Thankfully, Awad et al. (2) made their data publicly available (7), allowing researchers to run robustness checks. Leveraging the complete individual-level dataset of 182,780 decisions, we conducted a Bayesian multilevel logistic regression with sacrificial decision as the outcome variable. As predictors, we interacted dilemma variant (Switch, Loop, or Footbridge) with country-level relational mobility. We included random intercepts for individuals and random intercepts for countries that covaried according to geographic and linguistic distance (see https://osf.io/qxjvh/). Country-level measurement error was accounted for by modeling random effects (for sacrificial probabilities) and by incorporating SEs (for relational mobility). This allowed us to include countries below the threshold of 200 decisions per variant and country set by Awad et al. (2). Analyses were conducted in R v3.6.1 (8) using the brms package (9).
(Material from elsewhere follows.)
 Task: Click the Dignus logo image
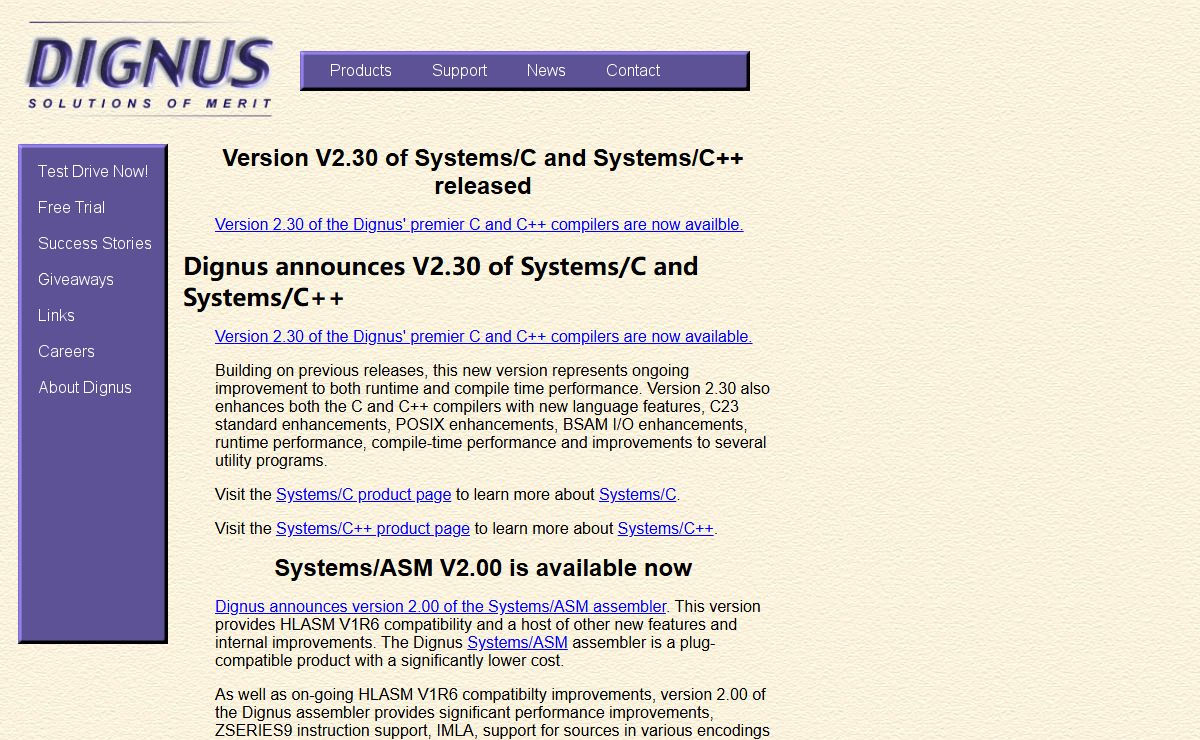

Data, code, and fitted models can be found at https://osf.io/qxjvh/ (10).

In contrast to Awad et al. (2), we found no relationship between sacrificial behavior and relational mobility for the Switch or Loop variants (Fig. 1B). The log-odds slope was 0.18, 95% CI [−0.21, 0.57] in the Switch dilemma and 0.04 [−0.35, 0.43] in the Loop dilemma, though the relationship remained positive in the Footbridge dilemma (0.91 [0.53, 1.29]). This result held when separately controlling for gross domestic product, individualism, and religiosity. Awad et al. (2) also argue that the relationship between sacrificial behavior and relational mobility is driven primarily by Asian countries; however, analyzing only Asian countries (n = 14,957) removes any (positive) relationship across all three variants, contradicting this explanation.

Our finding that lower relational mobility predicts rejection of sacrifice only in the Footbridge dilemma is critical to understanding the effects of relational mobility on sacrificial behavior. Unlike the Switch and Loop dilemmas, the Footbridge dilemma involves the use of personal force. If, as Awad et al. (2) suggest, rejecting sacrificial behavior has increased signaling value in cultures low in relational mobility, it is not clear why this should only apply when personal force is used. One possibility is that inflicting the unambiguous insult of personal force is riskier for individuals from a population with low relational mobility. Our revised analysis highlights the importance of controlling for nonindependence and measurement error when analyzing population-level differences in human behavior.

Footnotes

The authors declare no competing interest.